Senador deixa o posto após reunião com o presidente; saída ocorre em meio ao desgaste provocado por investigação da Polícia Federal e à crescente pressão nos bastidores do governo.
O senador Jaques Wagner (PT) anunciou no fim da tarde desta quarta-feira (24) que não será mais líder do governo Lula no Senado. A decisão foi comunicada por meio de uma publicação nas redes sociais após uma reunião com o presidente Luiz Inácio Lula da Silva no Palácio da Alvorada.
“Acabei de ter uma ótima reunião com o presidente Lula. Uma conversa entre amigos, e decidimos, em comum acordo, que me afastarei da liderança do governo no Senado”, afirmou o parlamentar.
Embora a versão oficial seja de uma decisão consensual, a saída ocorre em um momento de forte desgaste político. Wagner vinha enfrentando pressão nos bastidores após ter seu nome associado à investigação da Polícia Federal relacionada ao Banco Master, fato que ampliou o desconforto dentro da base governista e fortaleceu as cobranças por mudanças na articulação política do Planalto.
O timing do anúncio também chamou atenção. A decisão foi divulgada justamente durante a mobilização nacional em torno do jogo da Seleção Brasileira, um momento em que a atenção da opinião pública e da imprensa costuma estar dispersa. Nos corredores de Brasília, a avaliação é que a escolha do horário ajudou a reduzir o impacto político imediato de uma mudança que já era considerada inevitável por aliados e adversários.
Nos bastidores, a permanência de Jaques Wagner na liderança vinha sendo vista como cada vez mais difícil. Integrantes da própria base governista avaliavam que o senador havia se transformado em um foco adicional de desgaste para o governo em um momento de dificuldades na relação com o Congresso.
Apesar de deixar um dos cargos mais importantes da articulação política do governo no Senado, Wagner afirmou que continuará atuando em defesa da gestão Lula e concentrará esforços em sua própria defesa, além da preparação para as disputas eleitorais que se aproximam.

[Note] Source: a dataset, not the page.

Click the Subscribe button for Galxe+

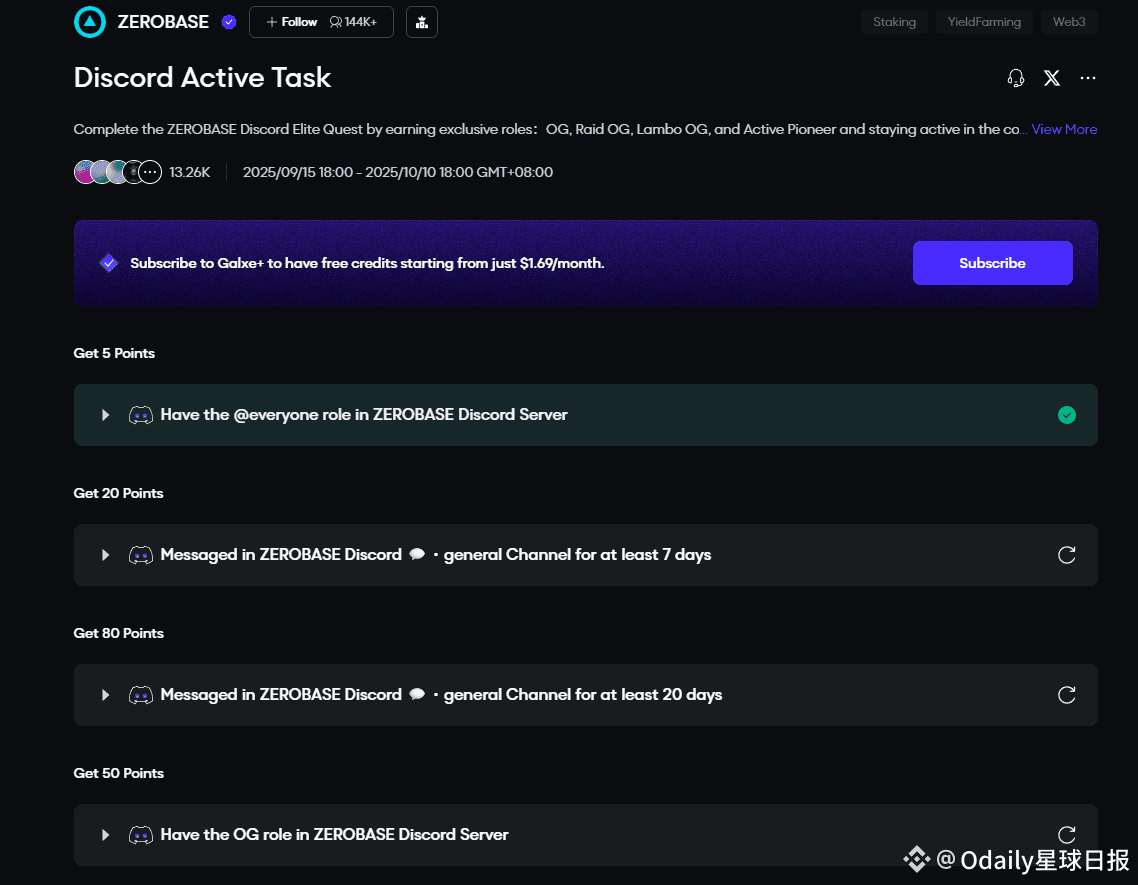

A saída encerra um ciclo de uma das figuras mais influentes do PT no Congresso. O movimento, porém, tem sabor de derrota política: anunciado longe dos holofotes e em meio a uma crise que se aprofundava nos bastidores, o afastamento foi interpretado por muitos em Brasília como o desfecho de uma situação que já estava definida muito antes de se tornar pública.